Having flown in amid great secrecy on trip that took in four cities and wound up with commanders in Baghdad, he told them the war could be won despite what seemed a bleak outlook to some.
Under fire at home but applauded by the troops, he assured them of his "respect" and told them he was doing all he could to improve their equipment -- a sensitive topic many asked about.
His trip began in Mosul, where he pinned a Purple Heart medal on one of dozens wounded when a suicide bomber in Iraqi uniform blasted a mess tent on Tuesday, killing 22 people, 18 of them Americans. It was the costliest single incident for Americans since the start of the war.
The attack, which has hit Americans' trust in the very Iraqi forces they hope to train to take over from them, highlighted the continued potency of an insurgency that the assault on Falluja was supposed to quell before next month's election.
Conceding prospects of victory might look grim -- he spoke of times "when it looks bleak, when one worries how it's going to come out" -- Rumsfeld said in Mosul: "There is no doubt in my mind this is achievable."
Outgoing Secretary of State Colin Powell told President Bush and British Prime Minister Tony Blair last month that there were too few troops in Iraq, the Washington Post said in a report likely to spark new debate on a controversial issue.
Following a stop in Saddam Hussein's home town of Tikrit, Rumsfeld went on to Falluja, where more than 80 U.S. Marines and more than 1,000 guerrillas have been killed in the past six weeks. Three Marines were killed in the area only on Wednesday.
He said: "This is a tough situation here in Iraq. It is dangerous, people are being wounded, people are being killed."
FALLUJA ANGER
Despite 21 months of sustained offensive operations against diehard nationalist remnants of Saddam's old guard and, now, Islamist fighters, some of whom have come in from abroad, U.S. forces seem no nearer ending violence in much of the country.
Tuesday's attack in Mosul, claimed by Islamist group Ansar al-Sunna, struck at the heart of efforts to bring Iraqi forces on board and lent weight to U.S. commanders' fears that many top militants fled Falluja before the battle, some making for Mosul.
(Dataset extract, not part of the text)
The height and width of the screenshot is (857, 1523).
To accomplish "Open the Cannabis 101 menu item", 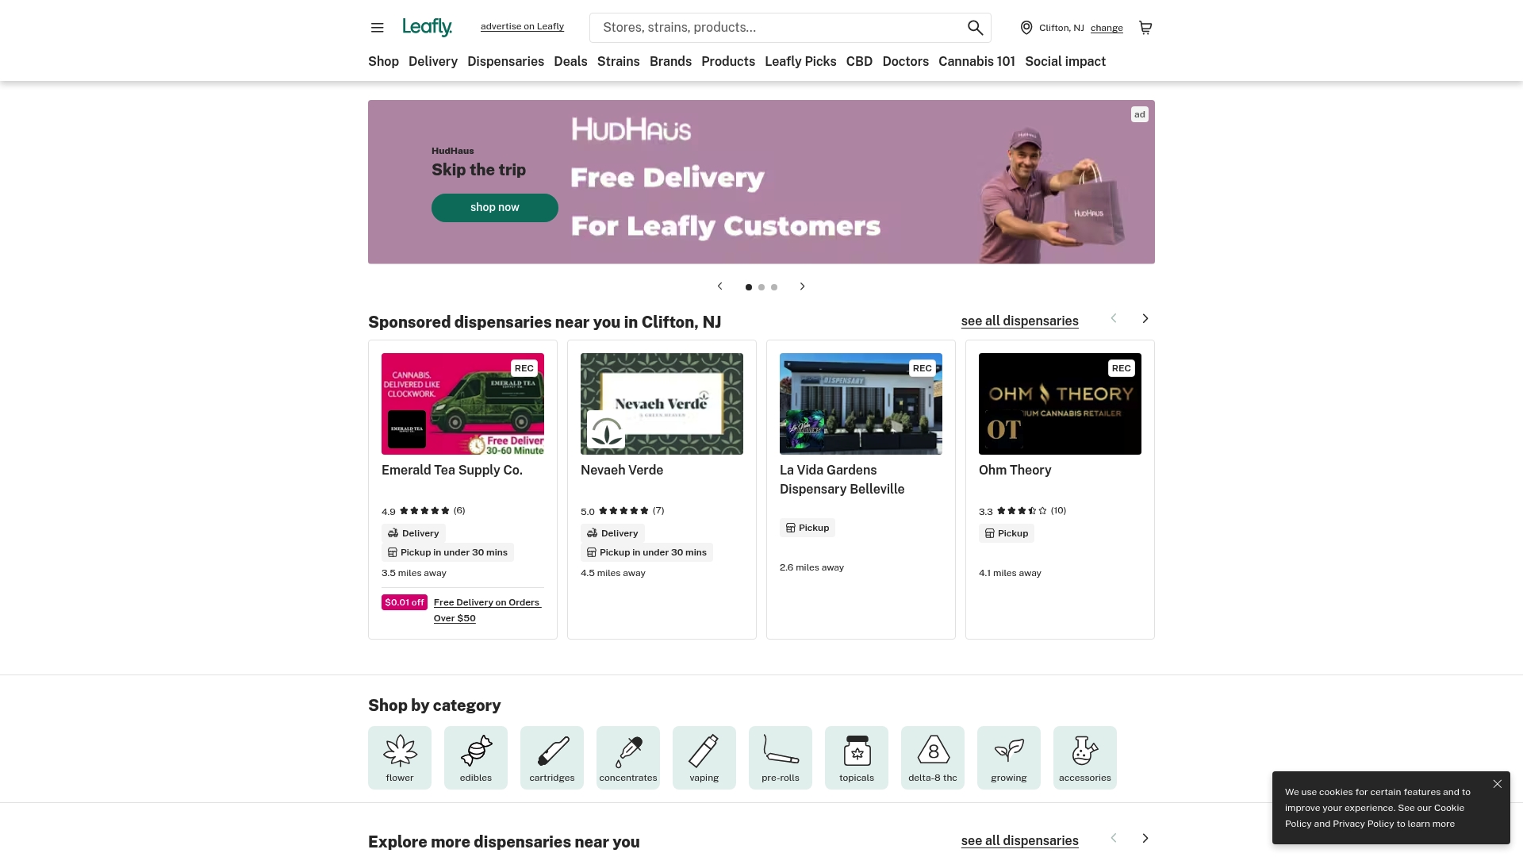I will 976,61.
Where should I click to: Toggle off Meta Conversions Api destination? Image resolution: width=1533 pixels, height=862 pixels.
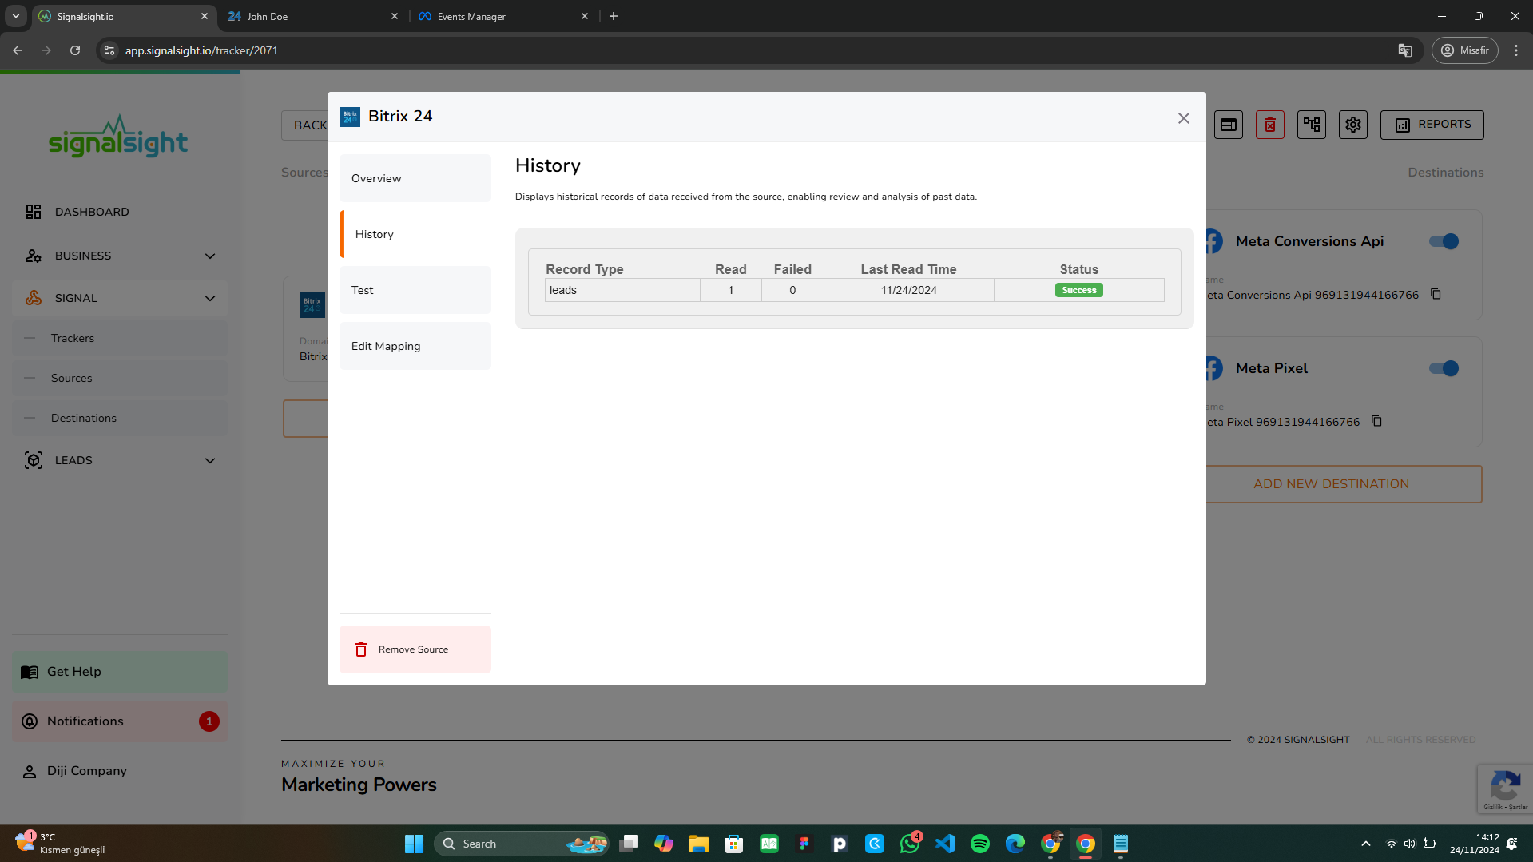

Also worrying ahead of an election that some in Saddam's once dominant Sunni Arab minority decry as unfair, are signs of new resentment building from the ruins of Falluja, a Sunni bastion, where people have been trickling back to their homes.
A day after the first few official returnees were let in, people spoke with anger of damage sustained. There was little sign of gratitude for American efforts to dislodge militants.
Fighting continues in parts of the city, where U.S. aircraft were again in action overnight. Guerrillas also struck police stations in Baquba, and clashed with U.S. forces there.
Rumsfeld, who warned this week that the Jan. 30 election would not end nearly two years of bloodshed, told about 200 Marines at a town hall-style meeting: "The great sweep of human history is for freedom and you are on the right side of that."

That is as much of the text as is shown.